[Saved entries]
*** Block opens ***

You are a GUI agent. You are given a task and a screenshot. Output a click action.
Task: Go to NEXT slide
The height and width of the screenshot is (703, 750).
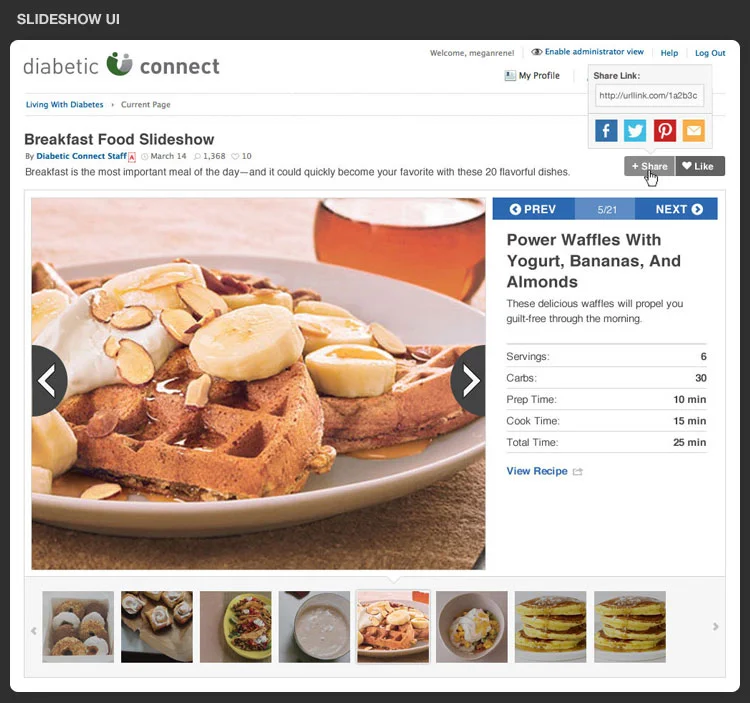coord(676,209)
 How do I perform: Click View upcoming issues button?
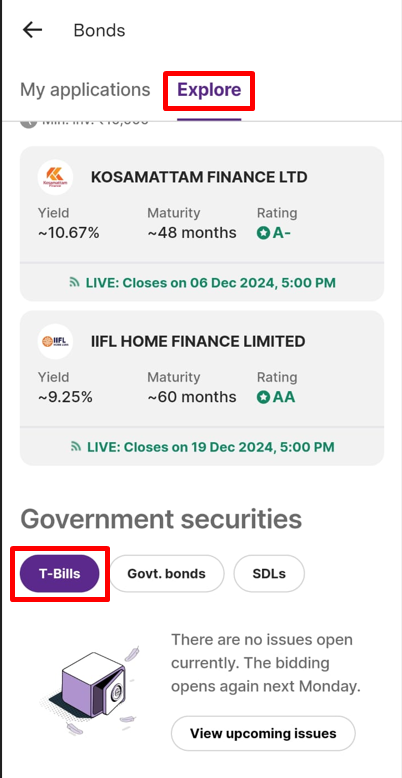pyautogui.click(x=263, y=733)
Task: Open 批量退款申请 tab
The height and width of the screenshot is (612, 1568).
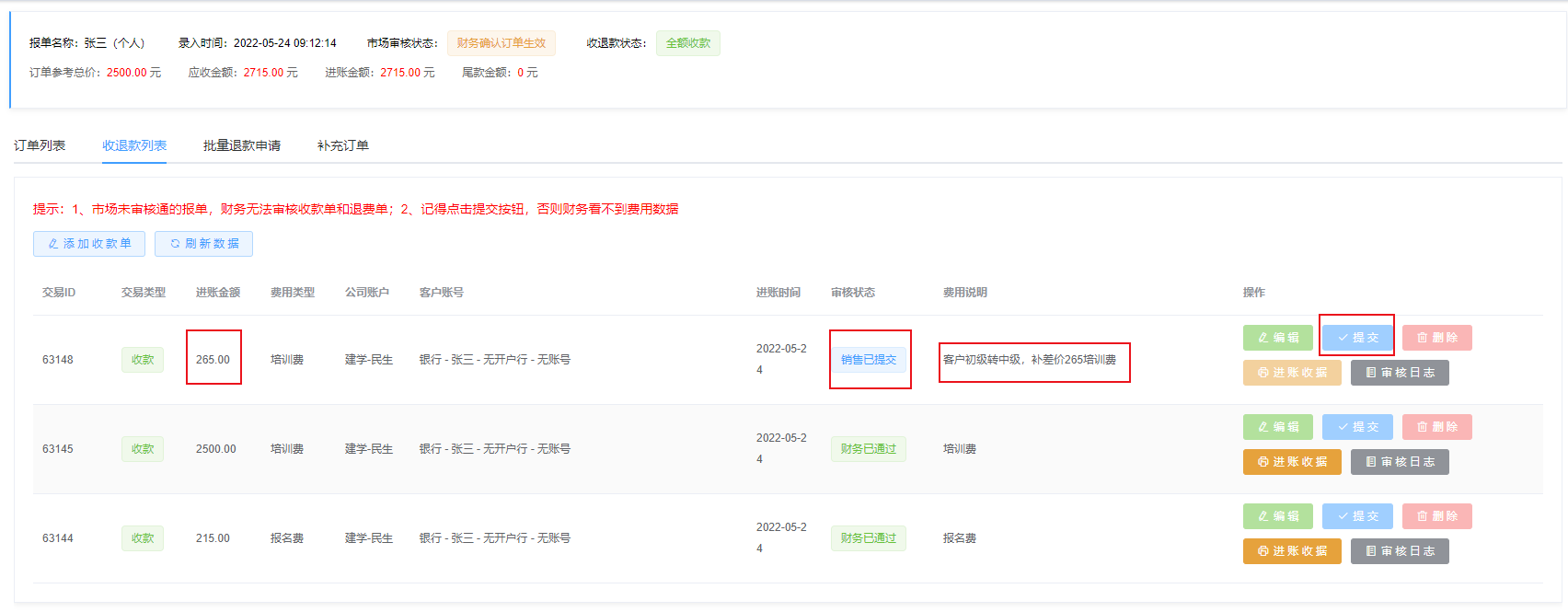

*** Block closes ***

> [What you have to do]: Excluding the pictures, transcribe each entry above word for word.

> [Problem solution]:
You are a GUI agent. You are given a task and a screenshot. Output a click action.
Task: Go to NEXT slide
The height and width of the screenshot is (703, 750).
coord(676,209)
 How do I perform: Click View upcoming issues button?
pyautogui.click(x=263, y=733)
Task: Open 批量退款申请 tab
The height and width of the screenshot is (612, 1568).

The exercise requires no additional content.